Dedicated to the Memory of Dr. Daewon Byun
The goal of the International Workshop on Air Quality Forecasting Research (IWAQFR) is to provide a venue for the discussion of science issues and advancements related to air quality forecasting. Workshop objectives include improving operational air quality forecasts, promoting collaborations among air quality forecasting researchers and practitioners, and nurturing an international air quality forecasting community.
This 2011 workshop is the third in a series of annual workshops. The first workshop in 2009 was sponsored by the US National Oceanic and Atmospheric Administration (NOAA) and held in Boulder, CO. The second workshop in 2010 was sponsored by Environment Canada’s Meteorological Service and held in Quebec City, Canada.
The audiences of the IWAQFR include:
- Those directly involved in developing operational air quality forecast models;
- Those involved in research specifically targeted at supporting operational forecasts;
- Those working to improve predictive capabilities in areas of particular interest to air quality forecasting; and
- Operational users of air quality forecast models.

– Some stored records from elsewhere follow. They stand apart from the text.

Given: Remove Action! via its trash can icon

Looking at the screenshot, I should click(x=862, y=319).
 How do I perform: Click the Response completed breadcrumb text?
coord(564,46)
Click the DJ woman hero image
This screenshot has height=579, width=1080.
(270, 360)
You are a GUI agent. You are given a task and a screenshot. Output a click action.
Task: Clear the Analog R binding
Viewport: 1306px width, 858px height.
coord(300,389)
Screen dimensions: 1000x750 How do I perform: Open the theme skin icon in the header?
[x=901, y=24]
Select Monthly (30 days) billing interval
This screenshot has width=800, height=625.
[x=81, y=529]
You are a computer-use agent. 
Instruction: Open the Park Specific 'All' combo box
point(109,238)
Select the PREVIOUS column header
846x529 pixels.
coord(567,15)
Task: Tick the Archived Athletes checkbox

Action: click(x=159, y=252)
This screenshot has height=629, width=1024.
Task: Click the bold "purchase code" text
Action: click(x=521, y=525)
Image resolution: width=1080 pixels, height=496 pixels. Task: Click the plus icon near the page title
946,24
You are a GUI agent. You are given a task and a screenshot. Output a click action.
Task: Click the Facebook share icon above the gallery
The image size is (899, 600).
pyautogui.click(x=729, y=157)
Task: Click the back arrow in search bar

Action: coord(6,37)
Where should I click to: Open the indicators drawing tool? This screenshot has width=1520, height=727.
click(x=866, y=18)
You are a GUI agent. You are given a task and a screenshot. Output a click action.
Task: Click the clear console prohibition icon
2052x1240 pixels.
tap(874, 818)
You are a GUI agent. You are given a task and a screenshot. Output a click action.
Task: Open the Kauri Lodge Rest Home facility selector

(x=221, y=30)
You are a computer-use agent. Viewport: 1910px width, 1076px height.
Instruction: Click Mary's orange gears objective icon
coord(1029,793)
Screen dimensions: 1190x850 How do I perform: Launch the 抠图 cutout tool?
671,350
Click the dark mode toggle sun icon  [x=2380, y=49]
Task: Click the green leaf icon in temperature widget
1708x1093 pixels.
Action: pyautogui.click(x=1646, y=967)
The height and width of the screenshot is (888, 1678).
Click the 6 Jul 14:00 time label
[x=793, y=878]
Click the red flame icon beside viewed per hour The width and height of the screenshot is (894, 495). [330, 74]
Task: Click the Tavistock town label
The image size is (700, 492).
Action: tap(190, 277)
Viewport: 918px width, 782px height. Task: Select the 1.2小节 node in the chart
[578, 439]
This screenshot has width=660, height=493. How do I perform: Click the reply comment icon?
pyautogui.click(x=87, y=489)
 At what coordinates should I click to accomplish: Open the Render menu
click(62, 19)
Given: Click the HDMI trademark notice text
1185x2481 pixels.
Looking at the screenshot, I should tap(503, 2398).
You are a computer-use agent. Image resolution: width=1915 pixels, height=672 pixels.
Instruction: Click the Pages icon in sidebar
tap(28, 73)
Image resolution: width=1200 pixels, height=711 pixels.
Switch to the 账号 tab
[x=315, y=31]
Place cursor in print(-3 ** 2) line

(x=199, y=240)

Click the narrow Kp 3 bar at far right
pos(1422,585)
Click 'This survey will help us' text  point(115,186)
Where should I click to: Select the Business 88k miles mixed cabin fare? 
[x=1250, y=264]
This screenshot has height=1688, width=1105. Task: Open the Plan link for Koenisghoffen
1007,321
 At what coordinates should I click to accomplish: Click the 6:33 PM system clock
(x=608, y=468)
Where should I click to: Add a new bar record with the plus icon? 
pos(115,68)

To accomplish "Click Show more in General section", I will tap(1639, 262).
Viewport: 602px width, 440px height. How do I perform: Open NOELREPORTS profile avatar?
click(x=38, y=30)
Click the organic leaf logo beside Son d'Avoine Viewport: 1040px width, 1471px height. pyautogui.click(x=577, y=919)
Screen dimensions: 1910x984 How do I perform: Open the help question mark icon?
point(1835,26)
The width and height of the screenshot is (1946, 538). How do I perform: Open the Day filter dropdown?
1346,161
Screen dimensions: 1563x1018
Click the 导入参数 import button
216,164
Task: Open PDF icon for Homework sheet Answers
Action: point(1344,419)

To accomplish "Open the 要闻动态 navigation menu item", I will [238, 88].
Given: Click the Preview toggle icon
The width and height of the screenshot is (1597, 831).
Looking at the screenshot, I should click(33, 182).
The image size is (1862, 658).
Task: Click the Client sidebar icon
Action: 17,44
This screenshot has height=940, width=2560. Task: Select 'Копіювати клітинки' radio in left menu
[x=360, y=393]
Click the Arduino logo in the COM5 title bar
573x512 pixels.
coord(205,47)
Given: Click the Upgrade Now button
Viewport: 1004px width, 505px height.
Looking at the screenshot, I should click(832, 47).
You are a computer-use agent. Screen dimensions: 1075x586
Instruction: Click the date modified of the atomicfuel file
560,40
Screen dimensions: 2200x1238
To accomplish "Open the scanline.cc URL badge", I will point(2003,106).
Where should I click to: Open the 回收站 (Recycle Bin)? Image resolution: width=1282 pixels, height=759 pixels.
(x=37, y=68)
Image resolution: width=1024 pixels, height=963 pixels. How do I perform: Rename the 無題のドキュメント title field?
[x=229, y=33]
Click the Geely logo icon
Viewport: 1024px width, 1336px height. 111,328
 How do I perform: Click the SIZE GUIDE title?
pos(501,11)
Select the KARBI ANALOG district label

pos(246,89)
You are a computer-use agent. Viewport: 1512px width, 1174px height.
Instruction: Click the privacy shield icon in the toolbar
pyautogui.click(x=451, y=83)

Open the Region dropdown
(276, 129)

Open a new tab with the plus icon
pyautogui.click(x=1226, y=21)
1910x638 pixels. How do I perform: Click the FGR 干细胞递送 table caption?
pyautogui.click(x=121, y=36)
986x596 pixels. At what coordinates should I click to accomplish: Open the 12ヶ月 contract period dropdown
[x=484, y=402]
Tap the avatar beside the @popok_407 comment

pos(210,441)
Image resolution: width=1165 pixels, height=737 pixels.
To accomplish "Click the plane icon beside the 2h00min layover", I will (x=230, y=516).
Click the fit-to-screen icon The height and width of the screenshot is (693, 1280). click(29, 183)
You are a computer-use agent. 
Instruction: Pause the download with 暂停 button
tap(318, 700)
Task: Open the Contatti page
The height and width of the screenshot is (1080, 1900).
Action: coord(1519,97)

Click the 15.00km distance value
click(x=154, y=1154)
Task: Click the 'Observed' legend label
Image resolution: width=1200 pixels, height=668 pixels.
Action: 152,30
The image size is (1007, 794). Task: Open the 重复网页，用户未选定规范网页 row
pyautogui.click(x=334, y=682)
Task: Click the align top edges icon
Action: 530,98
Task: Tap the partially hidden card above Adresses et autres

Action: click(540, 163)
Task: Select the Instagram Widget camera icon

The workshop consists of a Plenary Session, 3 Keynotes, 5 Theme Areas with oral presentations, and a poster session. Each oral session will include ample time for general discussion.
- International Forecasting Perspectives
Chairs: Veronique Bouchet (Environment Canada) and James Meagher (NOAA)
- Perspective from Europe: Liisa Jalkanen, World Meteorological Organization
- Perspective from Mexico: Augustin Garcia-Reynoso, Universidad Nacional Autónoma de México
- Perspective from The People’s Republic of China: Xiao-Ye Zhang, Chinese Academy of Meteorological Sciences
- Perspective from Australia: Martin Cope, Centre for Australian Weather and Climate Research
- Perspective from Canada: Veronique Bouchet, Environment Canada
- Perspective from the United States: Ivanka Stajner, National Oceanic and Atmospheric Administration, USA
- “AQ perspectives from Japan and response/impact of the recent Earthquake/Tsunami” Seiji Sugata of National Institute for Environment Studies, Japan
- “Closer Linkage of Air Quality/Weather/Climate Predictions,” Gregory Carmichael, University of Iowa
- “Pollen Forecasting,” Mikhail Sofiev, Finnish Meteorological Institute
- Particulate Matter Forecasting Challenges and Progress
Chairs: Rohit Mathur (US EPA) and Rahul Zaveri (Pacific Northwest National Laboratory)Papers are solicited regarding issues in modeling the emission, nucleation, growth, and deliquescence of atmospheric particulate matter (PM), its spatial, diurnal and seasonal variation, pathways that contribute to changes in its composition, characteristics, mass and number concentrations, recent progress in modeling secondary organic aerosol (SOA), and the unique challenges of quantitative PM forecasting.
- Meteorological Modeling Needs For Air Quality Forecasting
Chairs: Paula Davidson (NOAA) and Craig Stroud (Environment Canada)Papers are solicited which focus on describing meteorological advances needed to support improvements in air quality forecasting skill. Applicable topics include, but are not limited to, surface layer mixing, mesoscale coastline circulations, katabatic flows downwind of mountain ranges, cloud representations, precipitation scavenging and precipitation forecasting skill as related to PM forecasting.
- Towards Emissions Forecasting
Chairs: Claire Granier (NOAA and LATMOS/IPSL, France) and Daniel Tong (NOAA)Papers are solicited that discuss the current status and evaluation of anthropogenic, biomass burning and natural emissions data at the regional and global scales, especially those efforts in emissions modeling research that are attempting to use near real-time datasets in a move towards a dynamic emissions approach better suited for air quality forecasting.
- Evaluation and Post-Processing
Chairs: Bill Appleby (Environment Canada) and Stuart McKeen (NOAA)Papers are solicited related to the analysis and post-processing of air quality forecast model results. Of particular interest are model evaluations with data collected from recent intensive field studies as well as satellites and other remote sensing platforms, multi-model evaluations, evaluation systems, and near real-time post-processing strategies.
- Data Assimilation
Chairs: Greg Carmichael (University of Iowa) and Paul Makar (Environment Canada)Papers are solicited regarding the integration of real-time in-situ and satellite data for air quality forecasts, retrospective objective analyses, emissions inversion, model error covariance, and emerging techniques in chemical data assimilation.